When and if Major League Baseball is able to begin the long road back to playing games, there will almost certainly be a shortened season. How shortened of a season it will be, nobody knows. Each team will need an extended Spring Training for their hitters to get their timing back and pitchers will need to build-up their arms again. With that said, here are three things that MLB should consider implementing if the 2020 season is given the green light to begin.

1. Expand Rosters

Major League Baseball expanded rosters this coming season from 25 to 26 players. Spring Training was five weeks old when commissioner Rob Manfred shut down operations. The calendar was still two weeks away from Opening Day so players were not quite ready for the season to begin.

Manfred should consider expanding the rosters to 29 or 30 to protect the pitcher’s arms. A lot of pitchers won’t be able to go very deep into games early on and that could tax bullpens.
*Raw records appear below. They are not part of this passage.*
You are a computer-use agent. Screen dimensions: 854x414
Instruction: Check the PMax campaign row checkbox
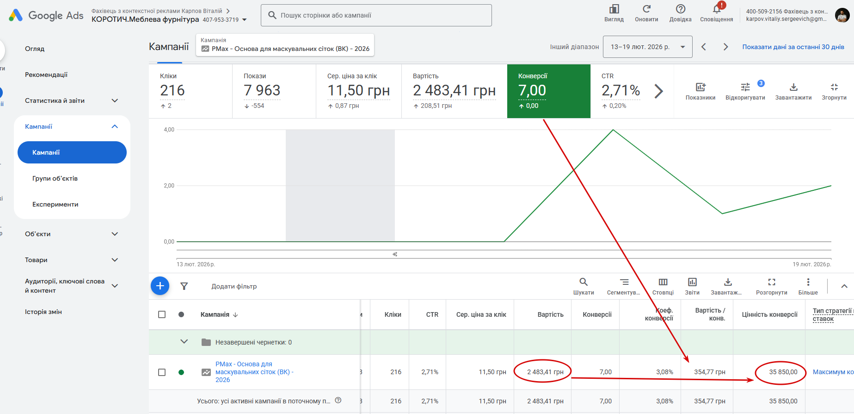162,372
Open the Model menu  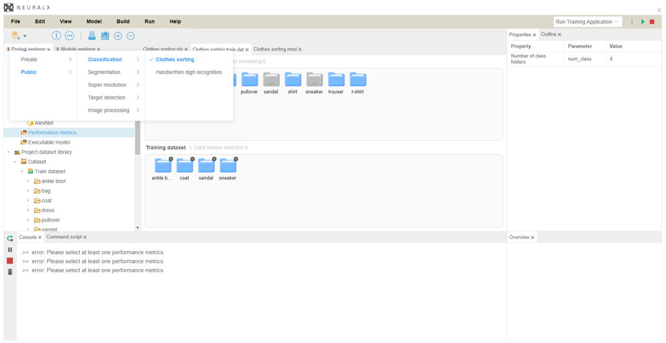[94, 22]
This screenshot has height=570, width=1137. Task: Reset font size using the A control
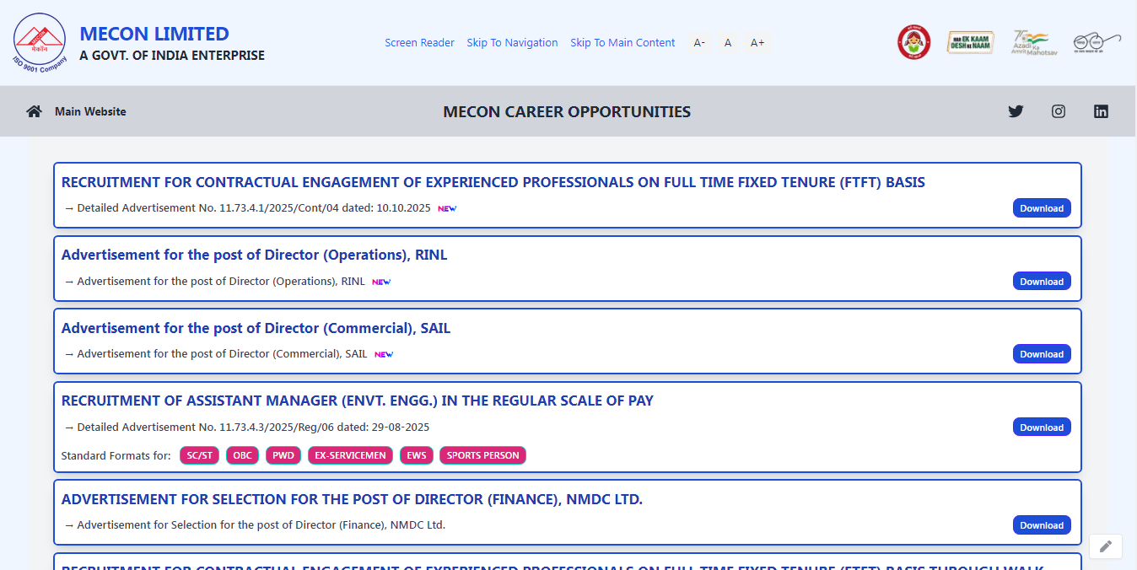coord(727,42)
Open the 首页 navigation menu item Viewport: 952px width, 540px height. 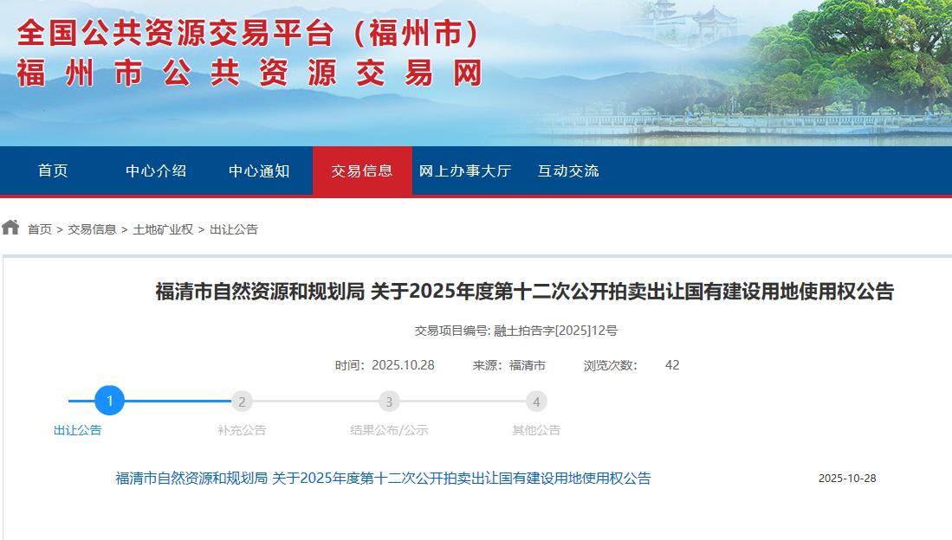coord(53,170)
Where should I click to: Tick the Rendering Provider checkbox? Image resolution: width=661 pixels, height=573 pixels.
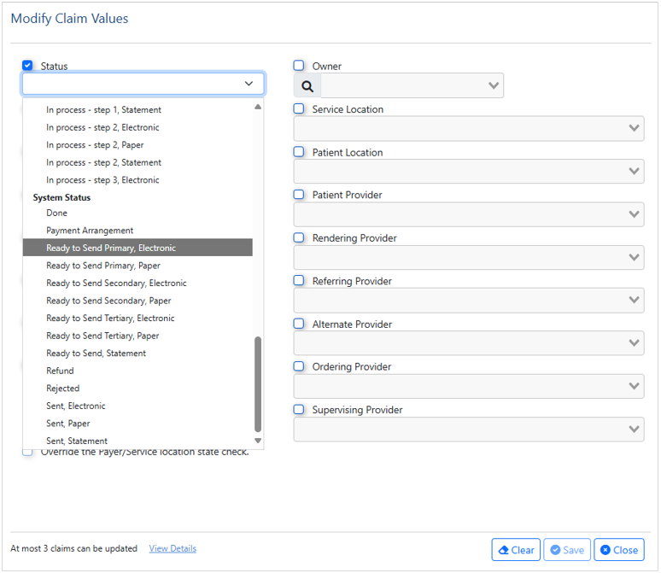point(299,237)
Generally speaking each year, pitchers tend to be ahead of the hitters in the early part of the season, but expanding rosters will help protect the pitchers’ arms.

2. No Doubleheaders

There is no doubt that Manfred will consider many avenues when it comes down to playing a shorter schedule. One thing that has to be avoided is doubleheaders, either split or traditional. It’s baseball and you know when and if the season does start, there are going to be rainouts.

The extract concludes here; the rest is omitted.